━━━ Estratto

Morire in mare dopo aver deciso di intraprendere rischiose rotte alternative per evitare la consueta traiettoria che porta in Libia e dunque con alta probabilità nei centri di detenzione presenti nel paese, veri e propri lager che non solo impediscono l’ingresso in Europa, ma in cui si registra la violazione di basilari diritti umani e l'esposizione a ogni sorta di abuso. La disperazione prende diverse strade del mare: quella atlantica firma l’ultima strage in ordine di tempo, dove davanti alle coste della Mauritania si è capovolto un barcone. Con un tragico bilancio, di almeno 58 morti, che è uno tra i più alti registrati quest’anno.
L’imbarcazione è partita dal Gambia il 27 novembre scorso e trasportava almeno 150 persone, tra le quali donne e bambini, come riferito dall’Organizzazione internazionale per le migrazioni (Oim). I soccorsi, di cui non si conosce ancora il numero preciso, sono stati portati nell’ospedale di Nouadhibou, a nord della Mauritania. Stanno comunque ricevendo assistenza medica 83 persone, tra i quali due donne e almeno dieci minori, che sono riuscite a raggiungere la riva. I funzionari consolari del Gambia stanno incontrando con i sopravvissuti. L’imbarcazione, diretta alle isole Canarie, ha esaurito il carburante, come riferito da Laura Lungarotti, a capo della missione Oim Mauritania.

━━━━━━

» Consegne
**A)** Secondo l'estratto, da quale paese è partita l'imbarcazione e in che giorno?
**B)** In base all'estratto, perché i migranti scelgono rischiose rotte alternative invece della consueta traiettoria verso la Libia?

━━━ Dati mostrati

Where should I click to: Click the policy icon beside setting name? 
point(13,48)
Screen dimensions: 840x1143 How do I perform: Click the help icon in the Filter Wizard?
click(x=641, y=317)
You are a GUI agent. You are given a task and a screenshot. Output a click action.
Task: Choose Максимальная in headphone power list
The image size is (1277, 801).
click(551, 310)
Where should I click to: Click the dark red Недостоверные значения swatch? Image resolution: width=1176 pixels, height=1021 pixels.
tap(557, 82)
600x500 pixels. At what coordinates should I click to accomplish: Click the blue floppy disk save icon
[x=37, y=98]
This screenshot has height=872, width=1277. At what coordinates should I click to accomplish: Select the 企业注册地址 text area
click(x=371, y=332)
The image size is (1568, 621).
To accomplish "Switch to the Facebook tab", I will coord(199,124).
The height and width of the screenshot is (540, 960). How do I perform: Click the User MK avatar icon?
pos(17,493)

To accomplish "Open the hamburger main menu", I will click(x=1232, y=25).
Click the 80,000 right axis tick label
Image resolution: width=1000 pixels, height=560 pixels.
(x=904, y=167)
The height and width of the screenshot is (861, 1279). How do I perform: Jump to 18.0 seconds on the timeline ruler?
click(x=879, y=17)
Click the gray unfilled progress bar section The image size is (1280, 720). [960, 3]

━━━━━━

» Compiti svolti
**A)** È partita dal Gambia il 27 novembre.

**B)** Vogliono evitare la Libia, dove con alta probabilità finirebbero nei centri di detenzione del paese. L'estratto li descrive come veri e propri lager che impediscono l'ingresso in Europa e in cui si registrano violazioni di basilari diritti umani ed esposizione a ogni sorta di abuso.